Thanksgiving Day, Thursday, November 22, 2012. As Much Food As Ever, Fewer Celebrants.

Written by Tom Fitzmorris November 27, 2012 18:59 in

Dining Diary

Thanksgiving Day, Thursday, November 22, 2012.
As Much Food As Ever, Fewer Celebrants.

Up at a quarter to seven. The single turkey was a little bigger than average--about fifteen pounds--but it was completely thawed last night when I put it into the brine. While waiting for the fire in the Big Green Egg to get rolling, I hosed it off in the sink, stuffed the cavity with oranges, celery, onions, and rosemary from the garden.

Then I remembered something Carolise Rosen told me a few years ago. She said that she made a bourbon butter for her turkey. I didn't ask what she did with it, but I assumed that it was rubbed all over (and under) the skin. Which I did. That will be the new wrinkle for this year's turkey, which cooked in record time and came out great.
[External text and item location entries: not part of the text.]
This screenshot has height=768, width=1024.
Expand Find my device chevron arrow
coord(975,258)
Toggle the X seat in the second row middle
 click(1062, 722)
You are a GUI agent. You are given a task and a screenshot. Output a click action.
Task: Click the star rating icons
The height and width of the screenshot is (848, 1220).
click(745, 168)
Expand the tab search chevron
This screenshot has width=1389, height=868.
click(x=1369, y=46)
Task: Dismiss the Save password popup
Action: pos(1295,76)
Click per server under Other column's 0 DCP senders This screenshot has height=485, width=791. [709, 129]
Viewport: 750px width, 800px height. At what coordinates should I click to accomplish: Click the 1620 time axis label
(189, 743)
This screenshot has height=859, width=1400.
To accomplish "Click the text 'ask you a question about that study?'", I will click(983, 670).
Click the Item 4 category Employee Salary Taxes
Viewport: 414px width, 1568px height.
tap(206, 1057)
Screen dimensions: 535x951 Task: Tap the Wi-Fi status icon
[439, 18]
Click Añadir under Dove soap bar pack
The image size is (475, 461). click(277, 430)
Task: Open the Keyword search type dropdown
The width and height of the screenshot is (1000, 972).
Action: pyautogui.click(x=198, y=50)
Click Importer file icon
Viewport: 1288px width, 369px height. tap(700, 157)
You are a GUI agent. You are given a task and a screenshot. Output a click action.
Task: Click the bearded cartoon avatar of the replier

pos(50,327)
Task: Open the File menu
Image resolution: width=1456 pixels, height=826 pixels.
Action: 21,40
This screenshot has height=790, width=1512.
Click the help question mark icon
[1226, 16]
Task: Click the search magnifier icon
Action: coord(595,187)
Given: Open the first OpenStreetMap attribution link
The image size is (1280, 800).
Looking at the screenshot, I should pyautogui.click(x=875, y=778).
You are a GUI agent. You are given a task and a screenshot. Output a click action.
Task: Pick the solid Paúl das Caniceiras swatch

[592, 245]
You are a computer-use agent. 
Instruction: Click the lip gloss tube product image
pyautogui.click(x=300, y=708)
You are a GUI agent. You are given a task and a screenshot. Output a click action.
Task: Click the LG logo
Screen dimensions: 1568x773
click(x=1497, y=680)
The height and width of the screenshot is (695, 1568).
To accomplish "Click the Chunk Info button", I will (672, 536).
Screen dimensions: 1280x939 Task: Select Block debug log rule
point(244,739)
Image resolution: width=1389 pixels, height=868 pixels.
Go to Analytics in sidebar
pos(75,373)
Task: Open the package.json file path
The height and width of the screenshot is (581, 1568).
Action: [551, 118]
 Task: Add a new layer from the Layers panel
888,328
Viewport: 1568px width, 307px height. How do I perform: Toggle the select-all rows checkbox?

One other change from the norm: no sugar cane for smoking the turkey. I usually pick up all I need while I'm at Manresa. But my retreat comes after Thanksgiving this year. My smoke generator would be old oak branches that fell off the local trees. (I wish I had any pecan trees.)

The usual tension in the kitchen started early. Last night, or maybe the night before. But Mary Ann gave herself too big a cleanup assignment. The only thing worse than an undone major cleanup is a a halfway-done one.

On top of that, her menu of side dishes was completely over the top. I saw her boil pasta four times for what will be a magnificent hillock of macaroni and cheese. She also worked on a hash of brussels sprouts and turnips. I wish she'd ask me about these things, so I could tell her that the differences in cooking times between those two vegetables is so great that her attempt to roast them in the oven was doomed. If I volunteer facts like that, it only makes things worse. So I can only watch.

The oyster dishes she wanted me to make proved impossible. First, she wanted the three dishes on a colorful plate that wouldn't be big enough to serve three things at one time. Second, she kept taking ingredients bought for my projected dishes, making them impossible.

But that all worked out well. I had Italian sausage, a stale loaf of challah bread, lots of garlic and olive oil, parmesan cheese, a half-gallon of oysters and another half-gallon of oyster water that I had been reducing all morning. What came out of this was a dish kind of like oysters Mosca, but with the added weight and flavor of the crumbled, pre-cooked Italian sausage. I made one after another in gratin dishes, and passed them to the guests as they arrived. We ran though almost all of them just in time for the ham and turkey.

Turkey and ham.

As always, we had far too much food for the fourteen people who joined us. But through some miracle, we didn't have an enormous pile of leftovers. By the time it started getting dark, almost everybody had asked for various items packed to go. Ruth Ann, who plays the piano at Redemption, took both turkey wings with our blessing. Dr. Brian Connell DDS took a lot of the macaroni and cheese and other things. Chunks of ham and slices of cheesecake went to new homes.

It turned out to be a lovely gathering. The weather was perfect. The people mingled well. (Except Mary Leigh, who was the only person here of her age, her many contemporary cousins off at different feasts.)

A few miscellaneous facts:

1. We had a net loss of two bottles of wine. We opened eight, but several people brought bottles.

2. The cheeses my sister Lynn brought from St. James Cheese Company were wonderful, especially the one that looked like an overripe Brie. You eat it with a spoon.

3. Jude called from Los Angeles, where he was having Thanksgiving with the family of his lady love. He made my cheesecake recipe for them, and showed it to us on Skype. It was a twin of the one I made.

4. Mary Leigh--my ham's biggest fan--said that this year's was the best ever. (And she would say if she thought otherwise.)

5. Ruth Ann played a few tunes for us on our old piano. She reported that at least eight of the keys make no sound when touched.

6. This may be our last Thanksgiving as hosts, Mary Ann says. But she says that every year.